→ Task details: Set down the records again. Every word and mark must match exactly.

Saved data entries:
--------------------
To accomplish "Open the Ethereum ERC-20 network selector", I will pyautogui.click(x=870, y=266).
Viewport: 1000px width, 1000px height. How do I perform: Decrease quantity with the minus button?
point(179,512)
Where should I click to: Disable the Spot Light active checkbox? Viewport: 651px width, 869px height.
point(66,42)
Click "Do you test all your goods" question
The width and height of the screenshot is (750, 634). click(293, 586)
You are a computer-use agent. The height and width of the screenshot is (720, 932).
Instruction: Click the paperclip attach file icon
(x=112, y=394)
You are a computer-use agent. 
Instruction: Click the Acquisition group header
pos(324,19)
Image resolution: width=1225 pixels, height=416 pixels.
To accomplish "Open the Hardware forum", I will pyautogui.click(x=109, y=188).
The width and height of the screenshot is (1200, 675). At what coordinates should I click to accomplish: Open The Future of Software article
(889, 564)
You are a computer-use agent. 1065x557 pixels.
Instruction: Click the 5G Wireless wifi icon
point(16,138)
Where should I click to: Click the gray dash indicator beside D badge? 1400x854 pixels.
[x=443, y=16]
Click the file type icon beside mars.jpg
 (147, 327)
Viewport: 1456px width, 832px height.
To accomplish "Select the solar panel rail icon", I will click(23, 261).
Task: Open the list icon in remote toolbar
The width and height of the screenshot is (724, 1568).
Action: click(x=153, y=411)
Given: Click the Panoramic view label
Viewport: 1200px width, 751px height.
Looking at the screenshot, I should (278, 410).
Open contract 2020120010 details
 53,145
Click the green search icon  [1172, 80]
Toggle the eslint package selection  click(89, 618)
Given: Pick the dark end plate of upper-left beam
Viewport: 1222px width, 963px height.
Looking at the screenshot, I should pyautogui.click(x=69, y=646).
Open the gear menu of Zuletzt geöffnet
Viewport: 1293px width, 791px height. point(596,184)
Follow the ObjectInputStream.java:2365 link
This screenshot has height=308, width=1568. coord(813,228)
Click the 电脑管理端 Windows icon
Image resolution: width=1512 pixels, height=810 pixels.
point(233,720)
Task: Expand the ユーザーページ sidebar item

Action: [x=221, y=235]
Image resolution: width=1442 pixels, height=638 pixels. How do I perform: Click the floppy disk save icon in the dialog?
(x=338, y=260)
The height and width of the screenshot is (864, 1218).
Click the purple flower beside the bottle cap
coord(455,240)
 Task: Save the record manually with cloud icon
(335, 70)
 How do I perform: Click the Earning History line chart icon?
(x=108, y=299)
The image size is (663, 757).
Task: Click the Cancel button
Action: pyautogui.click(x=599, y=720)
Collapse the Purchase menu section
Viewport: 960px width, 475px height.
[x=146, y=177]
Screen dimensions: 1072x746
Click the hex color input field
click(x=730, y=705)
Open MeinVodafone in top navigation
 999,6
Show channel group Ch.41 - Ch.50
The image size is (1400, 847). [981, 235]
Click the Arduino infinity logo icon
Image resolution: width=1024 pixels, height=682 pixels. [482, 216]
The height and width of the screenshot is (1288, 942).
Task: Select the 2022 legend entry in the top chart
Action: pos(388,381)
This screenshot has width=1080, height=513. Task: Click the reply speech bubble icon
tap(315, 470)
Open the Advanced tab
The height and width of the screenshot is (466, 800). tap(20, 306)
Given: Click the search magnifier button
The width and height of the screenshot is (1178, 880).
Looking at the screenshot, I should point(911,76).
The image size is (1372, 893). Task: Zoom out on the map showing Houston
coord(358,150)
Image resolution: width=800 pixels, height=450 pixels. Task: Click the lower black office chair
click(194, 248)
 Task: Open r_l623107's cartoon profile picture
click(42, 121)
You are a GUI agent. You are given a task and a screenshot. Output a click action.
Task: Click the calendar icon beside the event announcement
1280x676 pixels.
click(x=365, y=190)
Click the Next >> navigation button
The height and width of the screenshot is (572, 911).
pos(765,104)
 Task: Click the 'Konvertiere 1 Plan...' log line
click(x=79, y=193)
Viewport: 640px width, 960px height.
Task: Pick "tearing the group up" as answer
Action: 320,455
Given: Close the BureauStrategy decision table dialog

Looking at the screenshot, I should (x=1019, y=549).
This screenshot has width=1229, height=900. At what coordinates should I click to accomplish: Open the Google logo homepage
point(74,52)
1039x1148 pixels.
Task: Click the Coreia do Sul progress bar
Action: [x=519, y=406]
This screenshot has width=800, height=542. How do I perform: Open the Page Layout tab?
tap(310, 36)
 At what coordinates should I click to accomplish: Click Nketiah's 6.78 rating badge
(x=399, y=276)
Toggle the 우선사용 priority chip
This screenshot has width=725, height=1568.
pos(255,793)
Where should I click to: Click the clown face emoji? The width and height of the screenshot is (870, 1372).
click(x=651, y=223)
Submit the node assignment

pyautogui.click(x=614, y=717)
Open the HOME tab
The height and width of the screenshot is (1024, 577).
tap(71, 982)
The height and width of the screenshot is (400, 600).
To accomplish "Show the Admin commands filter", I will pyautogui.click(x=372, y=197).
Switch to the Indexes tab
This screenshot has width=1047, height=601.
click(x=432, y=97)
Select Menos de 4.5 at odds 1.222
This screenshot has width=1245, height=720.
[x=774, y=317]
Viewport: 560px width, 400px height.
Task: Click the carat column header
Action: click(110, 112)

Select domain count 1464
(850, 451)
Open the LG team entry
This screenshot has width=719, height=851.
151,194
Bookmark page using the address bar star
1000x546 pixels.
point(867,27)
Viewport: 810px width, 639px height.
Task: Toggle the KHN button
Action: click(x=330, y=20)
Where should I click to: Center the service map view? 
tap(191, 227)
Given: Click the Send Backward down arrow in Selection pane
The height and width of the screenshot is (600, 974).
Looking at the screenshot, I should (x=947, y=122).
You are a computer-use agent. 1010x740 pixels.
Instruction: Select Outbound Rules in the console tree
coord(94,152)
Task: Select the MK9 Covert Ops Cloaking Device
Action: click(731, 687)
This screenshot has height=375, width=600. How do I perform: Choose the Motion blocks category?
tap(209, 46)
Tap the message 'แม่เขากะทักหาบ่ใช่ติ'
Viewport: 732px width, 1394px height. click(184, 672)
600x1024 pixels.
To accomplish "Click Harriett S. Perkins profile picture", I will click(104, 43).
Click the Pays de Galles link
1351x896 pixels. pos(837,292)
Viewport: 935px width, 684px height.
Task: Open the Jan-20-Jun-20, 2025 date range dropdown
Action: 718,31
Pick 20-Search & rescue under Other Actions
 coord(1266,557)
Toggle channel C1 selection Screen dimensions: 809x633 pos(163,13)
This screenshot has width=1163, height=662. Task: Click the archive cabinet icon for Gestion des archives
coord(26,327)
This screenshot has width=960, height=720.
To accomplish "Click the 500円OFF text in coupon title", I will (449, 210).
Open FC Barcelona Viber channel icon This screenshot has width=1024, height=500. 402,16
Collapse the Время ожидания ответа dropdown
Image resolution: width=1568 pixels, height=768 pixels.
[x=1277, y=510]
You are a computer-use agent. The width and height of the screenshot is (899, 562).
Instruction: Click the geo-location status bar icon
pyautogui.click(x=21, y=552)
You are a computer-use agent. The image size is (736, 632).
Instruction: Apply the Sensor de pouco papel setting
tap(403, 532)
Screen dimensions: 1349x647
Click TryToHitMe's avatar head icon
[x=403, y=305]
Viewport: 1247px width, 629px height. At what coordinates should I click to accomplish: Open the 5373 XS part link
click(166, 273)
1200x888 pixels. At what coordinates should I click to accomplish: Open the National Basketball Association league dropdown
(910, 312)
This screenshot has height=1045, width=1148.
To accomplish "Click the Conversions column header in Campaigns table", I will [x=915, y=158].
--------------------
→ Worked solution:
To accomplish "Open the Ethereum ERC-20 network selector", I will pyautogui.click(x=870, y=266).
Viewport: 1000px width, 1000px height. How do I perform: Decrease quantity with the minus button?
point(179,512)
Where should I click to: Disable the Spot Light active checkbox? Viewport: 651px width, 869px height.
point(66,42)
Click "Do you test all your goods" question
The width and height of the screenshot is (750, 634). click(293, 586)
You are a computer-use agent. The height and width of the screenshot is (720, 932).
Instruction: Click the paperclip attach file icon
(x=112, y=394)
You are a computer-use agent. 
Instruction: Click the Acquisition group header
pos(324,19)
Image resolution: width=1225 pixels, height=416 pixels.
To accomplish "Open the Hardware forum", I will pyautogui.click(x=109, y=188).
The width and height of the screenshot is (1200, 675). At what coordinates should I click to accomplish: Open The Future of Software article
(889, 564)
You are a computer-use agent. 1065x557 pixels.
Instruction: Click the 5G Wireless wifi icon
point(16,138)
Where should I click to: Click the gray dash indicator beside D badge? 1400x854 pixels.
[x=443, y=16]
Click the file type icon beside mars.jpg
 (147, 327)
Viewport: 1456px width, 832px height.
To accomplish "Select the solar panel rail icon", I will click(23, 261).
Task: Open the list icon in remote toolbar
The width and height of the screenshot is (724, 1568).
Action: click(x=153, y=411)
Given: Click the Panoramic view label
Viewport: 1200px width, 751px height.
Looking at the screenshot, I should (278, 410).
Open contract 2020120010 details
 53,145
Click the green search icon  [1172, 80]
Toggle the eslint package selection  click(89, 618)
Given: Pick the dark end plate of upper-left beam
Viewport: 1222px width, 963px height.
Looking at the screenshot, I should pyautogui.click(x=69, y=646).
Open the gear menu of Zuletzt geöffnet
Viewport: 1293px width, 791px height. point(596,184)
Follow the ObjectInputStream.java:2365 link
This screenshot has height=308, width=1568. coord(813,228)
Click the 电脑管理端 Windows icon
Image resolution: width=1512 pixels, height=810 pixels.
point(233,720)
Task: Expand the ユーザーページ sidebar item

Action: [x=221, y=235]
Image resolution: width=1442 pixels, height=638 pixels. How do I perform: Click the floppy disk save icon in the dialog?
(x=338, y=260)
The height and width of the screenshot is (864, 1218).
Click the purple flower beside the bottle cap
coord(455,240)
 Task: Save the record manually with cloud icon
(335, 70)
 How do I perform: Click the Earning History line chart icon?
(x=108, y=299)
The image size is (663, 757).
Task: Click the Cancel button
Action: pyautogui.click(x=599, y=720)
Collapse the Purchase menu section
Viewport: 960px width, 475px height.
[x=146, y=177]
Screen dimensions: 1072x746
Click the hex color input field
click(x=730, y=705)
Open MeinVodafone in top navigation
 999,6
Show channel group Ch.41 - Ch.50
The image size is (1400, 847). [981, 235]
Click the Arduino infinity logo icon
Image resolution: width=1024 pixels, height=682 pixels. [482, 216]
The height and width of the screenshot is (1288, 942).
Task: Select the 2022 legend entry in the top chart
Action: pos(388,381)
This screenshot has width=1080, height=513. Task: Click the reply speech bubble icon
tap(315, 470)
Open the Advanced tab
The height and width of the screenshot is (466, 800). tap(20, 306)
Given: Click the search magnifier button
The width and height of the screenshot is (1178, 880).
Looking at the screenshot, I should point(911,76).
The image size is (1372, 893). Task: Zoom out on the map showing Houston
coord(358,150)
Image resolution: width=800 pixels, height=450 pixels. Task: Click the lower black office chair
click(194, 248)
 Task: Open r_l623107's cartoon profile picture
click(42, 121)
You are a GUI agent. You are given a task and a screenshot. Output a click action.
Task: Click the calendar icon beside the event announcement
1280x676 pixels.
click(x=365, y=190)
Click the Next >> navigation button
The height and width of the screenshot is (572, 911).
pos(765,104)
 Task: Click the 'Konvertiere 1 Plan...' log line
click(x=79, y=193)
Viewport: 640px width, 960px height.
Task: Pick "tearing the group up" as answer
Action: 320,455
Given: Close the BureauStrategy decision table dialog

Looking at the screenshot, I should (x=1019, y=549).
This screenshot has width=1229, height=900. At what coordinates should I click to accomplish: Open the Google logo homepage
point(74,52)
1039x1148 pixels.
Task: Click the Coreia do Sul progress bar
Action: [x=519, y=406]
This screenshot has width=800, height=542. How do I perform: Open the Page Layout tab?
tap(310, 36)
 At what coordinates should I click to accomplish: Click Nketiah's 6.78 rating badge
(x=399, y=276)
Toggle the 우선사용 priority chip
This screenshot has width=725, height=1568.
pos(255,793)
Where should I click to: Click the clown face emoji? The width and height of the screenshot is (870, 1372).
click(x=651, y=223)
Submit the node assignment

pyautogui.click(x=614, y=717)
Open the HOME tab
The height and width of the screenshot is (1024, 577).
tap(71, 982)
The height and width of the screenshot is (400, 600).
To accomplish "Show the Admin commands filter", I will pyautogui.click(x=372, y=197).
Switch to the Indexes tab
This screenshot has width=1047, height=601.
click(x=432, y=97)
Select Menos de 4.5 at odds 1.222
This screenshot has width=1245, height=720.
[x=774, y=317]
Viewport: 560px width, 400px height.
Task: Click the carat column header
Action: click(110, 112)

Select domain count 1464
(850, 451)
Open the LG team entry
This screenshot has width=719, height=851.
151,194
Bookmark page using the address bar star
1000x546 pixels.
point(867,27)
Viewport: 810px width, 639px height.
Task: Toggle the KHN button
Action: click(x=330, y=20)
Where should I click to: Center the service map view? 
tap(191, 227)
Given: Click the Send Backward down arrow in Selection pane
The height and width of the screenshot is (600, 974).
Looking at the screenshot, I should (x=947, y=122).
You are a computer-use agent. 1010x740 pixels.
Instruction: Select Outbound Rules in the console tree
coord(94,152)
Task: Select the MK9 Covert Ops Cloaking Device
Action: click(731, 687)
This screenshot has height=375, width=600. How do I perform: Choose the Motion blocks category?
tap(209, 46)
Tap the message 'แม่เขากะทักหาบ่ใช่ติ'
Viewport: 732px width, 1394px height. click(184, 672)
600x1024 pixels.
To accomplish "Click Harriett S. Perkins profile picture", I will click(104, 43).
Click the Pays de Galles link
1351x896 pixels. pos(837,292)
Viewport: 935px width, 684px height.
Task: Open the Jan-20-Jun-20, 2025 date range dropdown
Action: 718,31
Pick 20-Search & rescue under Other Actions
 coord(1266,557)
Toggle channel C1 selection Screen dimensions: 809x633 pos(163,13)
This screenshot has width=1163, height=662. Task: Click the archive cabinet icon for Gestion des archives
coord(26,327)
This screenshot has width=960, height=720.
To accomplish "Click the 500円OFF text in coupon title", I will (449, 210).
Open FC Barcelona Viber channel icon This screenshot has width=1024, height=500. 402,16
Collapse the Время ожидания ответа dropdown
Image resolution: width=1568 pixels, height=768 pixels.
[x=1277, y=510]
You are a computer-use agent. The width and height of the screenshot is (899, 562).
Instruction: Click the geo-location status bar icon
pyautogui.click(x=21, y=552)
You are a computer-use agent. The image size is (736, 632).
Instruction: Apply the Sensor de pouco papel setting
tap(403, 532)
Screen dimensions: 1349x647
Click TryToHitMe's avatar head icon
[x=403, y=305]
Viewport: 1247px width, 629px height. At what coordinates should I click to accomplish: Open the 5373 XS part link
click(166, 273)
1200x888 pixels. At what coordinates should I click to accomplish: Open the National Basketball Association league dropdown
(910, 312)
This screenshot has height=1045, width=1148.
To accomplish "Click the Conversions column header in Campaigns table", I will [x=915, y=158].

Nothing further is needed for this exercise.